Les dépenses de personnel sont celles qui ont davantage augmenté en proportion, de 3,5 millions d'euros en 2015 à 5,7 millions d'euros en 2024. La croissance de la masse salariale n'est pas liée à des recrutements (diminution d'un ETPT depuis 2015, le plafond d'emplois du CNL étant stable à 65 ETPT depuis 2019). Une part de cette augmentation découle du transfert en 2022 de la gestion des agents fonctionnaires (14 ETPT) sur le budget du CNL, qui a entraîné une hausse des dépenses d'environ 0,9 million d'euros. Les hausses successives du point d'indice en 2022 et 2023 se sont traduites par une progression de 5 % des dépenses de personnel.

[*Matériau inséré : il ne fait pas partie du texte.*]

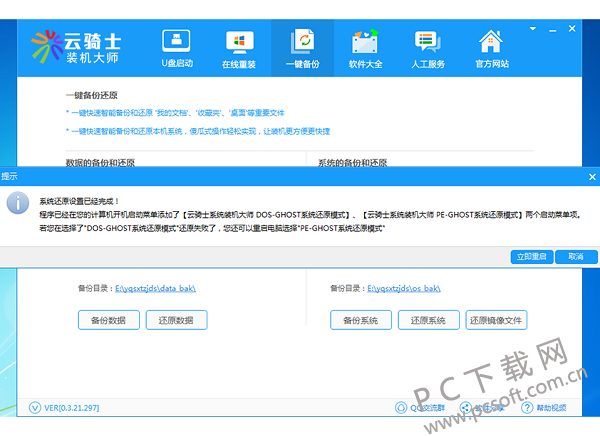Open the 帮助视频 question mark icon

tap(527, 408)
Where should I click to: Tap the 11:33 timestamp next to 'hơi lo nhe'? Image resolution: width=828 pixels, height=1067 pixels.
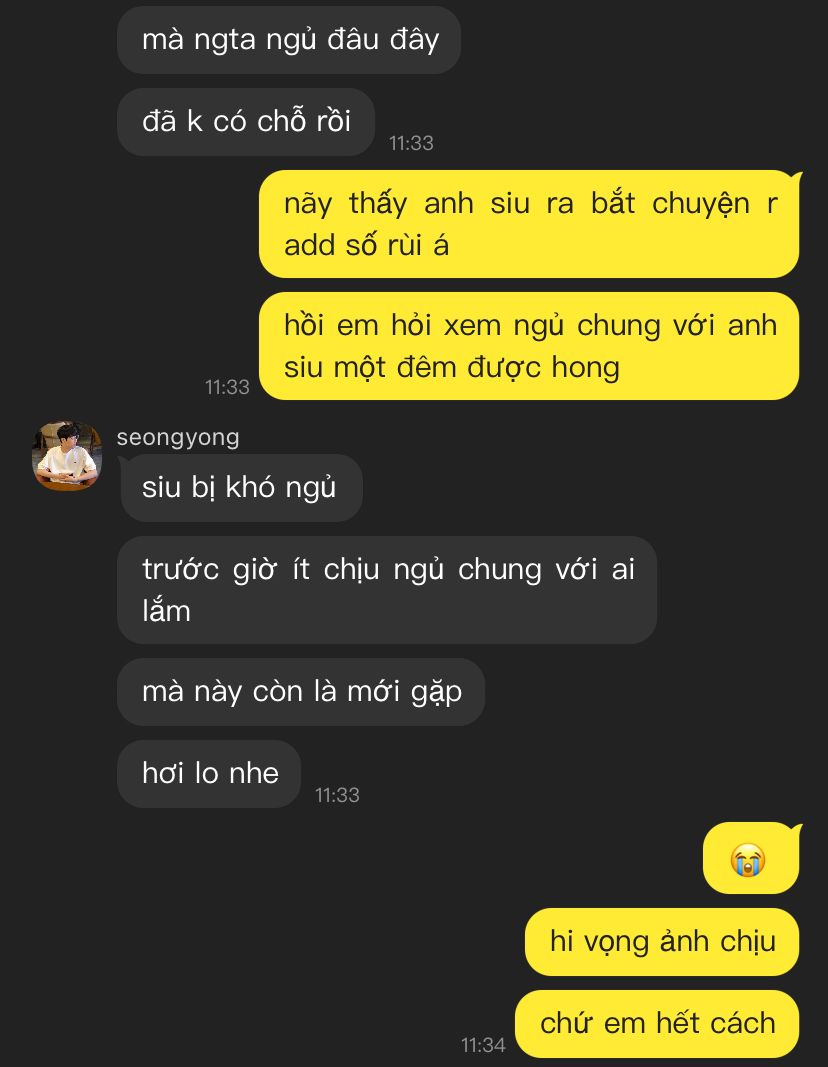(x=337, y=795)
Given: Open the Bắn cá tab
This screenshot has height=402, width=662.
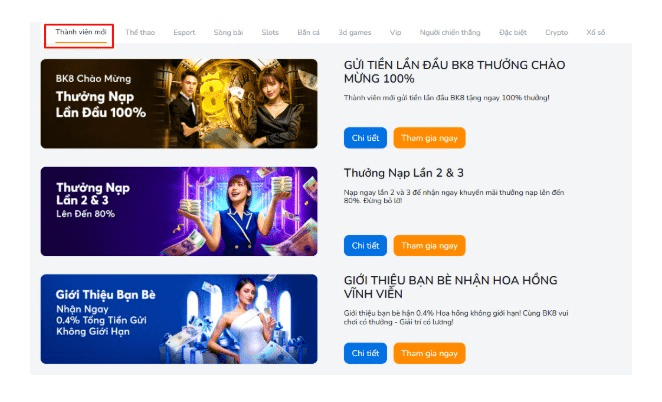Looking at the screenshot, I should [x=309, y=33].
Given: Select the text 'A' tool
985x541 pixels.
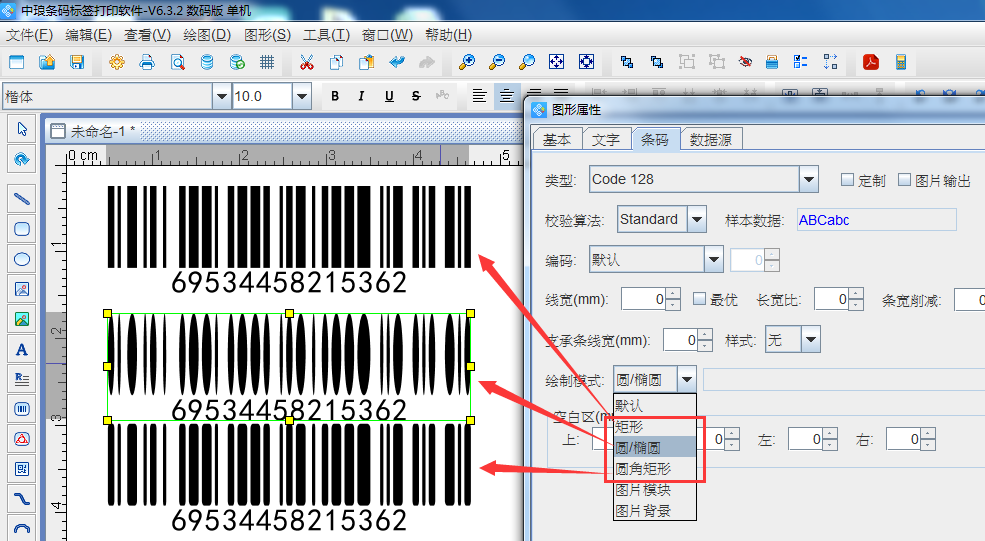Looking at the screenshot, I should [x=21, y=349].
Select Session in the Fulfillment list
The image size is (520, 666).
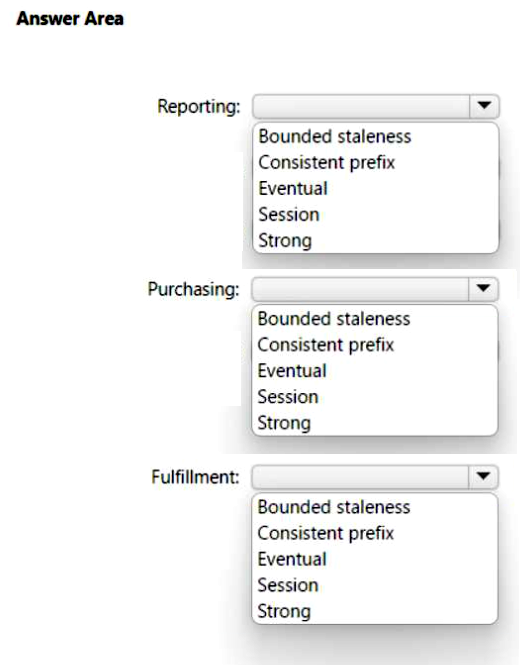(x=288, y=585)
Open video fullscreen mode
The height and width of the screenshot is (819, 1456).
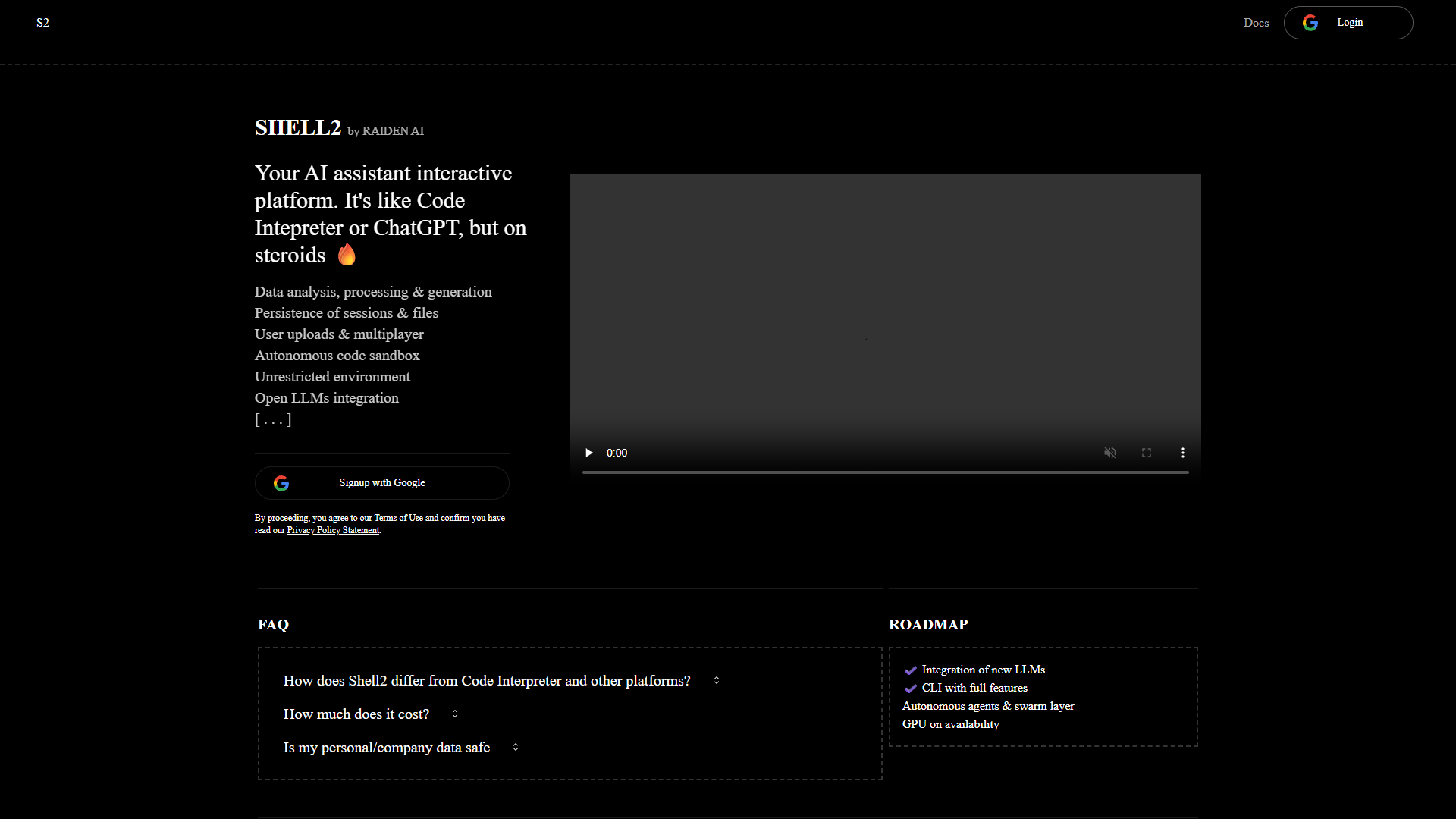1147,453
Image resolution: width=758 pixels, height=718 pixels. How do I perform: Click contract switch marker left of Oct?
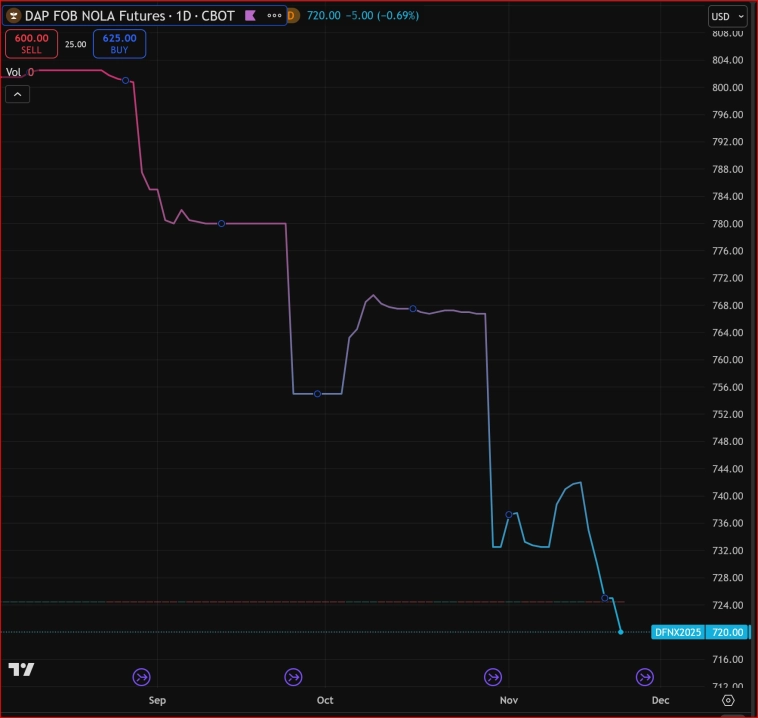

Évolution des dépenses du CNL

(en millions d'euros)

Source : commission des finances d'après les données du CNL

S'agissant de l'évolution des indicateurs financiers du CNL, la trésorerie et le fonds de roulement ont augmenté légèrement entre 2015 à 2019, (+ 2 % en 4 ans pour la trésorerie ; + 9 % pour le fonds de roulement). La crise sanitaire a entraîné un gonflement de l'une comme de l'autre sous le double effet de la hausse de recettes grâce aux abondements prévus dans le cadre des plans d'urgence et de relance et du décalage entre ces recettes et les dépenses correspondantes. En conséquence, en 2020, la trésorerie du CNL a augmenté de 55 % et le fonds de roulement de 54 %.

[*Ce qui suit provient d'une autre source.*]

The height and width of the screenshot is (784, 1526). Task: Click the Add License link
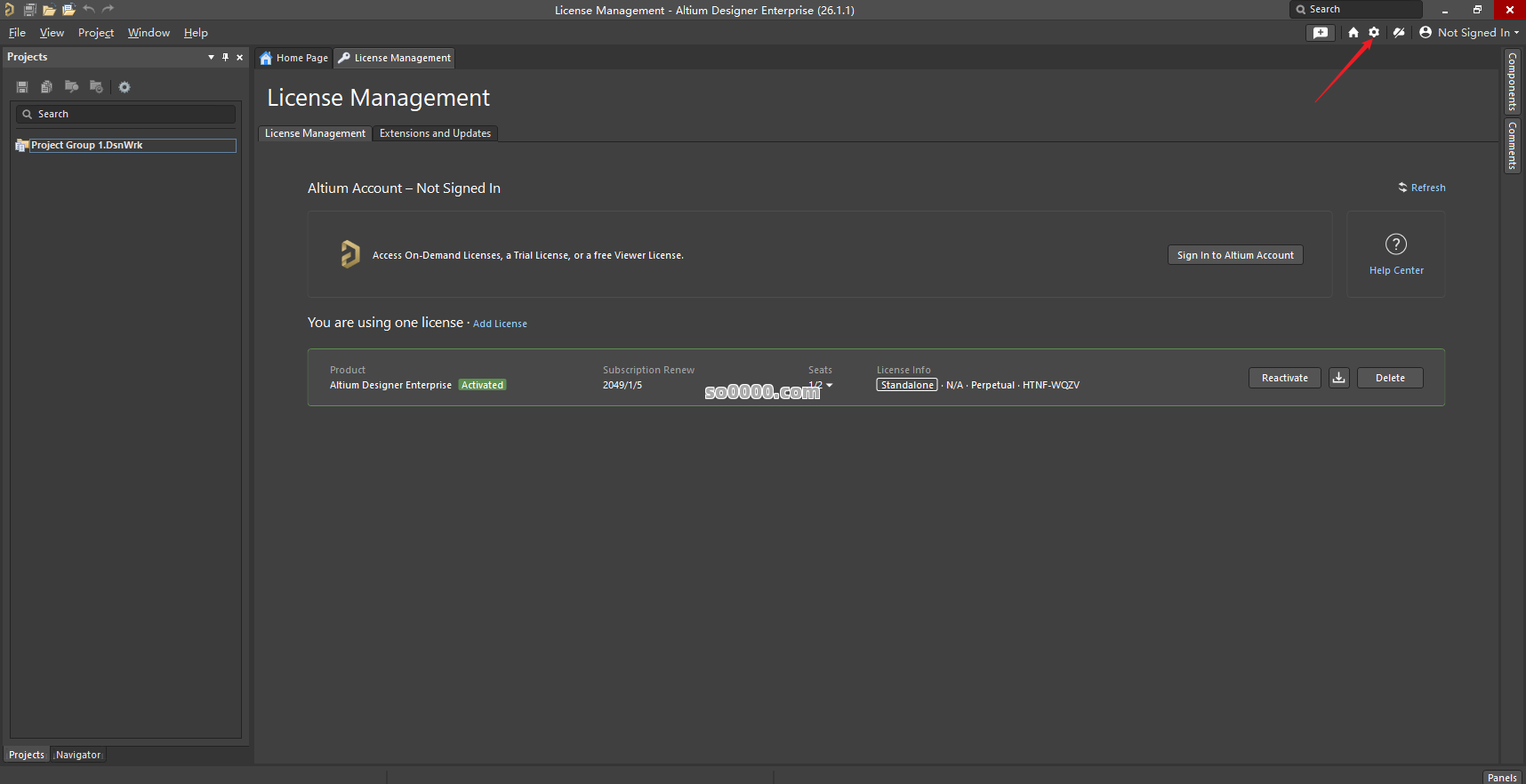[500, 324]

Les niveaux du fonds de roulement et de la trésorerie se sont relativement normalisés au cours des années suivantes, à la fois grâce au décaissement progressif des dépenses liées à la crise sanitaire et à des prélèvements ciblés sur le fonds de roulement. L'année de la lecture - grande cause nationale en 2022 a été financée par un prélèvement sur le fonds de roulement du CNL à hauteur de 1,5 million d'euros en 2022, prolongée en 2023 à hauteur de 500 000 euros et en 2024 de 400 000 euros. Des prélèvements sur le fonds de roulement ont également été mis en oeuvre pour financer des travaux de rénovation énergétique et le plan de soutien pour la transition écologique des acteurs de la chaine du livre (pour un montant de 400 000 euros par an).

Le fonds de roulement comme la trésorerie restent néanmoins aujourd'hui à un niveau largement supérieur à celui d'avant crise (+ 24 % par rapport à 2015), et au montant élevé, représentant près d'une année de budget. En conséquence, le CNL devrait mobiliser davantage son fonds de roulement afin de financer ses dépenses, dans un contexte de baisse potentielle des recettes publiques.

Évolution de la trésorerie et du fonds de roulement du CNL

(en millions d'euros)

Source : commission des finances d'après les données du CNL

c) Les crédits du ministère

Les crédits de la sous-action « Politique économique du livre » s'élevaient en 2024 à 50,7 millions d'euros, dont les deux-tiers couvrent la SCSP du Centre national du livre. Le ministère disposait donc en 2024 de 22 millions d'euros, dont un tiers de crédits déconcentrés.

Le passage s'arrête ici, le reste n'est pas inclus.